For my part, as I had had no proof of Massignac's death, I was not surprised at his return. But the alteration in his features and attitude astounded me. He looked ten years older; his figure was bent; and the everlasting smile, which used to be his natural expression, no longer lit up his face, which had become emaciated, yellow and anxious.
He caught sight of me and drew me to one side:
"I say, that scoundrel has played the very devil with me! First he beat me black and blue, down in a cellar. Next he lowered me into the water to make me talk. I was ten days in bed before I got over it!.. By Jingo, it's not his fault if I'm not there now, the villain!.. However, he's had his share too.. and he caught it worse than I did, at least I hope so. The hand that struck him was steady enough and showed no sign of trembling."
I did not ask him what hand he meant or how the tragedy had ended in the darkness. There was only one thing that mattered:
"Massignac, have you read Benjamin Prévotelle's report?"
"Yes."
"Does it agree with the facts? Does it agree with my uncle's account, the one which you've read?"
He shrugged his shoulders:
"What business is that of yours? What business is it of anybody's? Do I keep the pictures to myself? You know I don't. On the contrary, I'm trying to show them to everybody and honestly to earn the money which they pay me. What more do they want?"
"They want to protect a discovery."
"Never! Never!" he exclaimed, angrily. "Tell them to shut up and stop all that nonsense! I've bought Noël Dorgeroux's secret, yes, bought and paid for it. Very well, I mean to keep it for myself, for myself alone, against everybody and in spite of any threat. I shan't talk now any more than I did when Velmot had me in his grip and I was on the point of croaking. I tell you, Victorien Beaugrand, Noël Dorgeroux's secret will perish at my death. If I die, it dies: I've taken my oath on it."

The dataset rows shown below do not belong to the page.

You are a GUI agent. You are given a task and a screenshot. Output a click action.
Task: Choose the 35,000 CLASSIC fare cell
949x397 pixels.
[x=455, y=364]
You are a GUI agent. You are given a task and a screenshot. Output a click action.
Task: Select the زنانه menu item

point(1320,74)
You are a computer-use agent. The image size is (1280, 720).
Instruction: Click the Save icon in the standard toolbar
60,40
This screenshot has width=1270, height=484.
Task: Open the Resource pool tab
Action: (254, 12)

When Théodore Massignac, a few minutes later, moved towards his seat, he no longer wore his former air of a lion-tamer entering a cage, but rather the aspect of a hunted animal which is startled by the least sound and trembles at the approach of the man with the whip. But the chuckers-out were there, wearing their ushers' chains and looking as fierce and aggressive as ever. Their wages had been doubled, I was told.
There was no need for the precaution. The danger that threatened Massignac did not come from the crowd, which preserved a religious silence, as though it were preparing to celebrate some solemn ritual. Massignac was received with neither applause nor invective. The spectators waited gravely for what was about to happen, though no one guessed that that was on the point of happening. Those seated on the upper tiers, of whom I was one, often turned their heads upwards. In the clear sky, shimmering with gold, shone Venus, the Evening Star.

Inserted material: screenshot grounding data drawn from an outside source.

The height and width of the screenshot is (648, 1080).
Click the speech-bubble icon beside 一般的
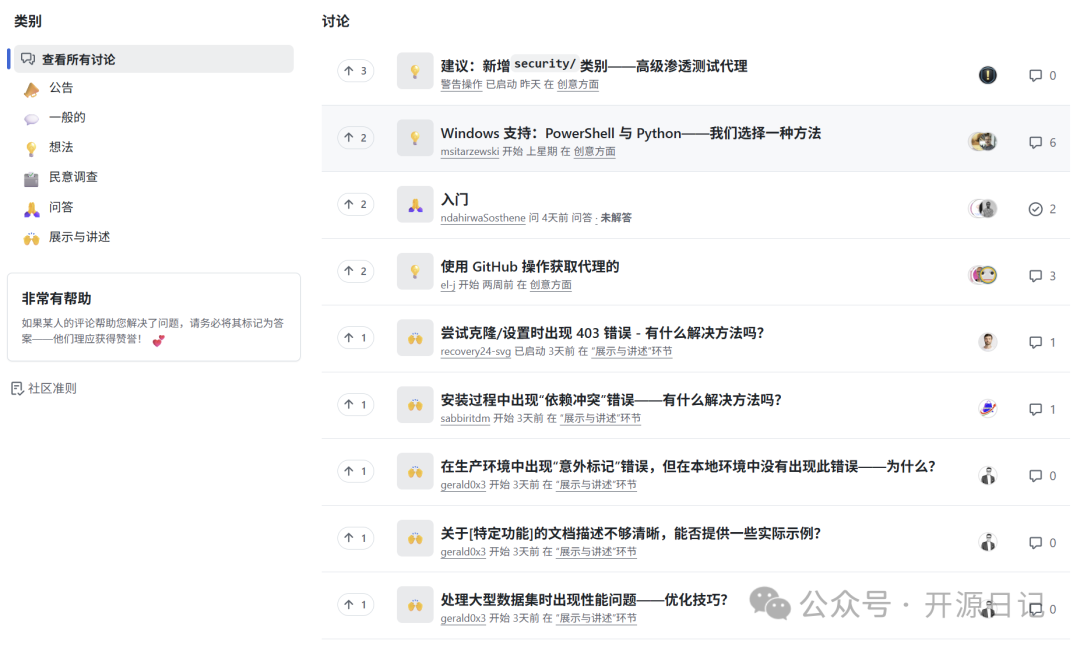click(30, 118)
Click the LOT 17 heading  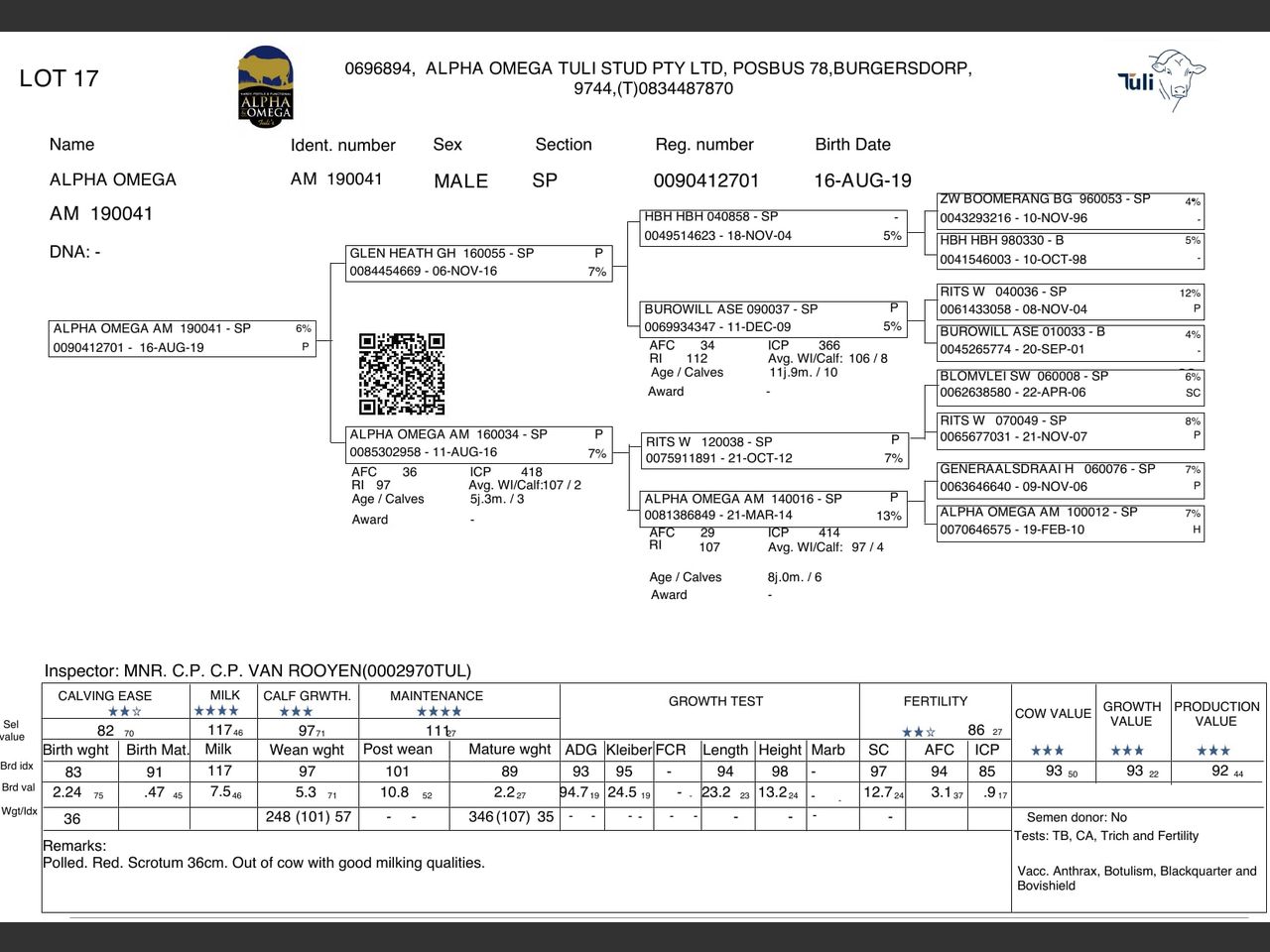tap(59, 78)
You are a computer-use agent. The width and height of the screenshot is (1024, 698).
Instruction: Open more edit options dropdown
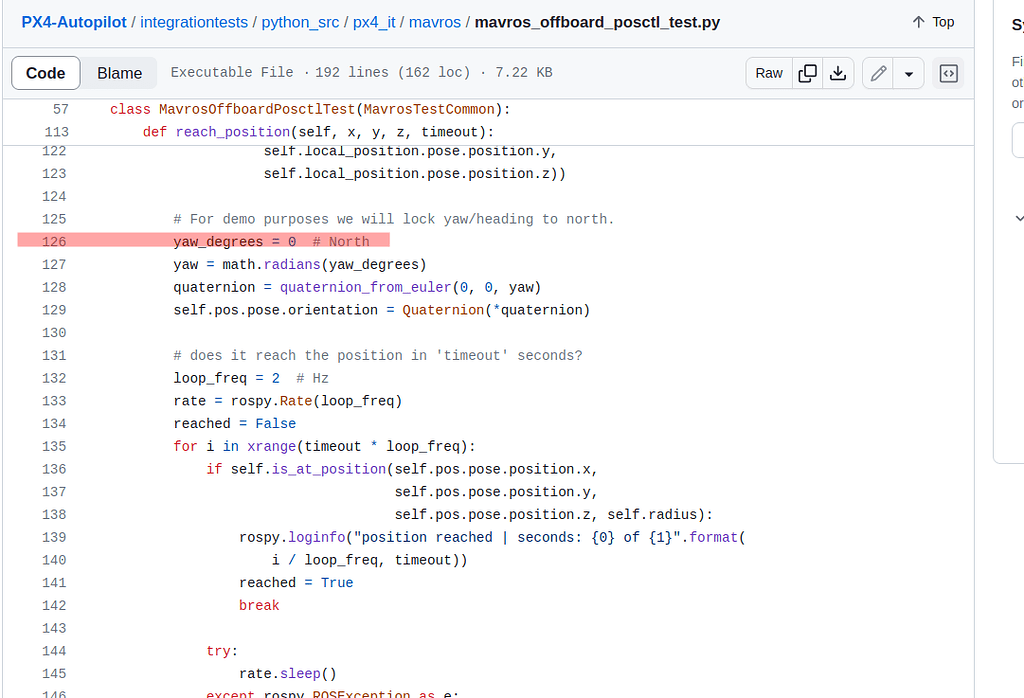[x=908, y=73]
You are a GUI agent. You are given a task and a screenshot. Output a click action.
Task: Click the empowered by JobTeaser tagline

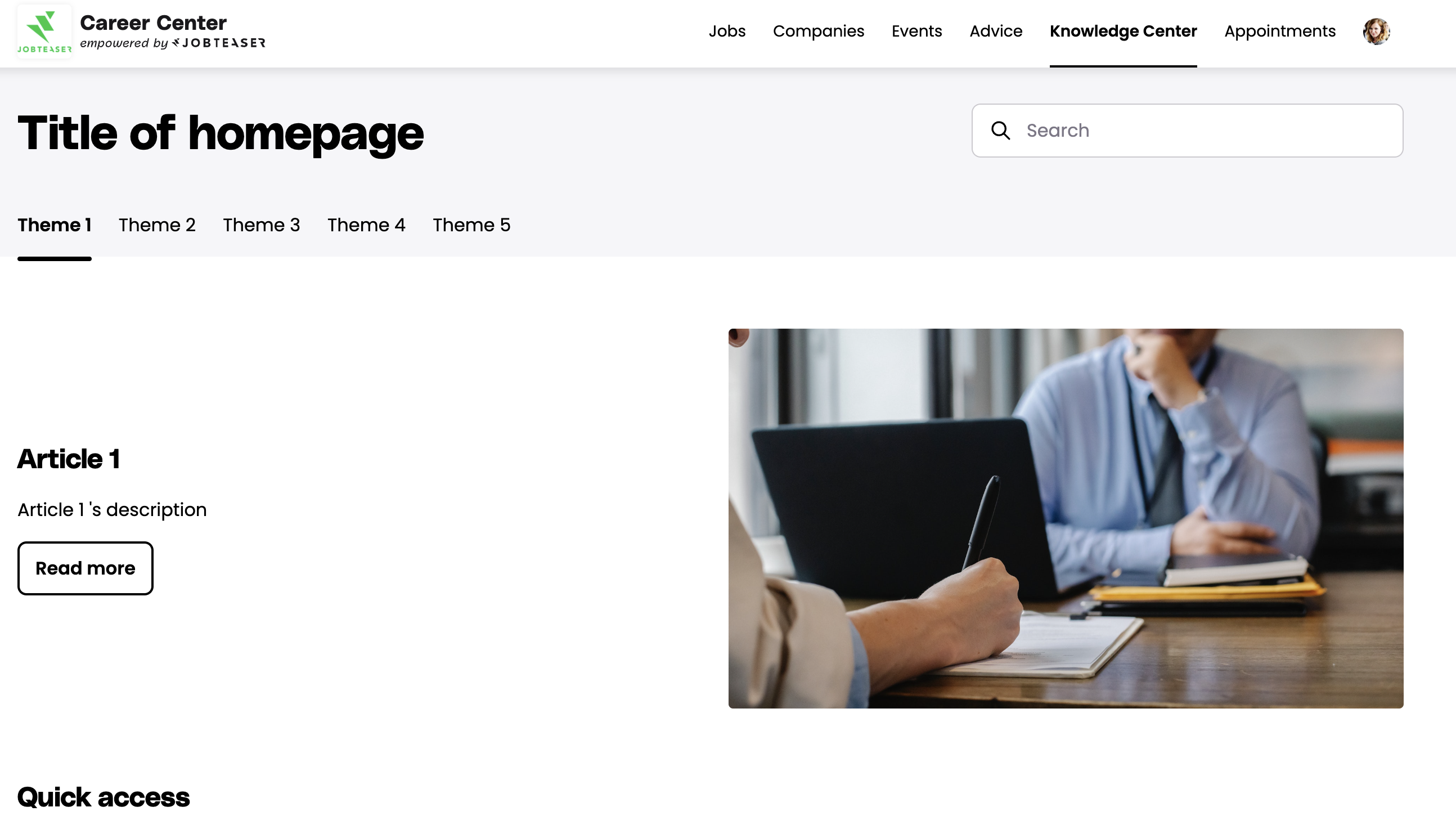coord(173,43)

What a moment! For the first time in the world's history men felt certain that they were being contemplated by eyes which were not human eyes and watched by minds which differed from their own minds. For the first time they were connected in a tangible fashion with that beyond, formerly peopled by their dreams and their hopes alone, from which the friendly gaze of their new brothers now fell upon them. These were not legends and phantoms projected into the empty heavens by our thirsting souls, but living beings who were addressing us in the living and natural language of the pictures, until the hour, now near at hand, when we should talk together like friends who had lost and found one another.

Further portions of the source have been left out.